Source: Second Year Progress Report
The Commission thus asks the Postal Service to “confirm that no post offices will be closed as part of the DFA Plan” and “customers will not experience any changes to their local post office retail operations.”
The Postal Service may respond by clarifying that post office closings and changes in hours of service could occur as part of DFA, but they will not be a consequence of the S&DC plan. They will instead be caused by insufficient customer demand, lease issues, postmaster vacancies, emergency suspensions, and other justifications for a discontinuance listed in the Discontinuance Handbook.
If that’s the Postal Service’s response, it will be disingenuous. The S&DC plan and post office closings go hand in hand.
When a post office has, say, 15 carriers and 5 clerks, and the carriers all go to an S&DC and a couple of the clerks are relocated to other facilities, the post office will be left with two or three employees to do the PO boxes and retail windows, and more than half the building will be empty. It’s impossible to imagine that they will all remain open. Removing carriers makes closing post offices much easier, and it’s one of the unstated reasons for the S&DC plan in the first place. (The 2012 OIG report on decoupling retail and delivery developed its projected cost savings based on the assumption that the 10,000 post offices that gave up their carriers would be closed.)
The Second Year Progress Report also promises that the S&DC rollout will not lead to any layoffs, but it doesn’t mention that many clerks at offices losing their carriers are already being excessed — one step short of being laid off — and the reason provided in the impact statements is “due to the establishment of the Sorting and Distribution Center” (as discussed in this post).
About the advisory opinion
The Commission’s information request asks the Postal Service to explain why it has not requested an advisory opinion prior to the implementation of its new facilities and corresponding processing and logistics network realignments.
The Postal Service is likely to explain that the network changes announced thus far do not actually change postal services — one of the three criteria for determining when an advisory opinion is required.

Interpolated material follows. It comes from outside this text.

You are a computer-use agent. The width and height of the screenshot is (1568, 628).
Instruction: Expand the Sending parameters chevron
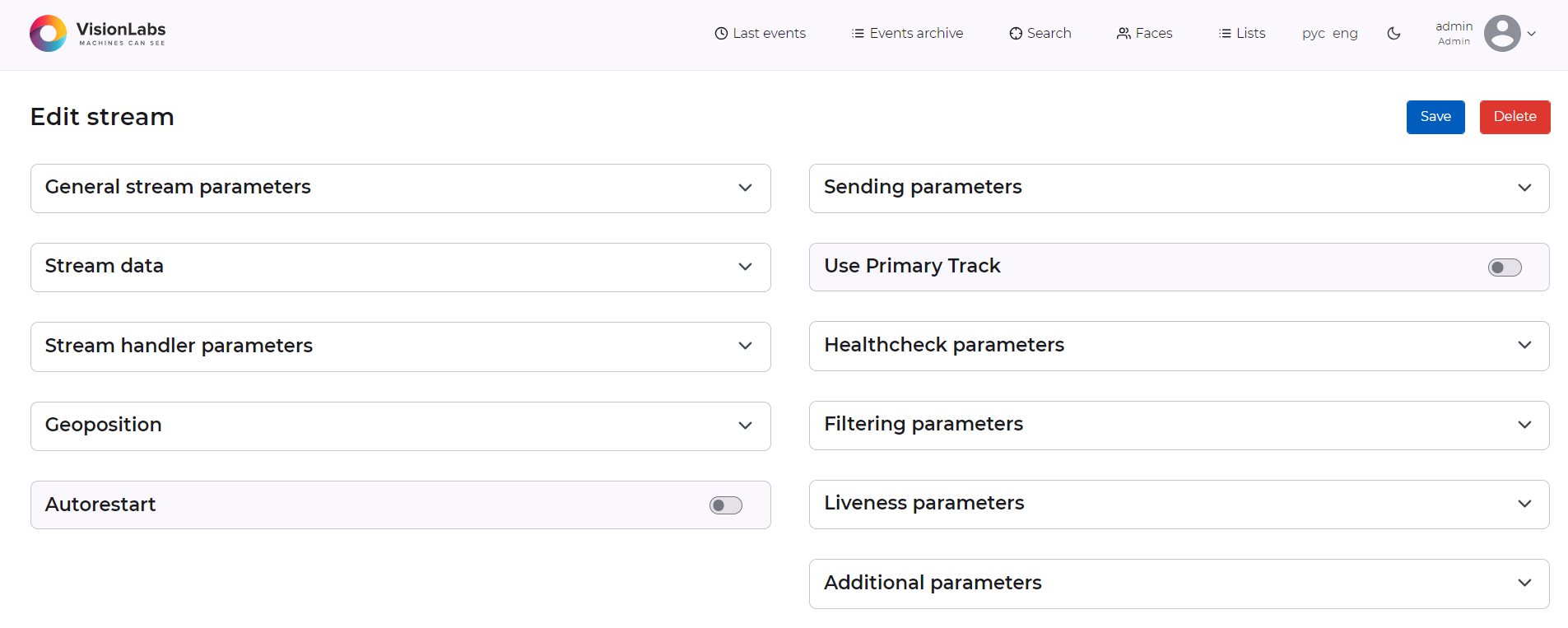pyautogui.click(x=1524, y=188)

If and when it does decide to do anything that would change services — like reducing operating hours and closing a lot of post offices — it will request an advisory opinion at that time. (It might not even do so for a mass reduction in hours and instead claim there’s already been an advisory opinion on POStPlan.)
A response along those lines would be problematic because so many changes are already happening that impact the postal community. For example, the number of clerks in spoke offices is being reduced, which is eliciting complaints from patrons about losing familiar faces at the counter, longer lines, and delays getting PO box mail, undeliverable packages and certified mail.
As the rollout continues, many post offices will no longer have delivery units where mailers can drop mail to get a Delivery Destination Unit (DDU) discount; they’ll have to go to the S&DC instead. Bulk mailers who get volume discounts for dropping mail at one of 21 NDCs may soon need to use one of 60 RPDCs, which may mean breaking up their shipments and receiving smaller discounts. Mailers have many other concerns as well, like how entry and preparation requirements may change under the new network.
The questions in the first information request are just the tip of the iceberg. The massive transformations now underway will raise many more questions and require many more information requests. We’re just at the beginning of this inquiry.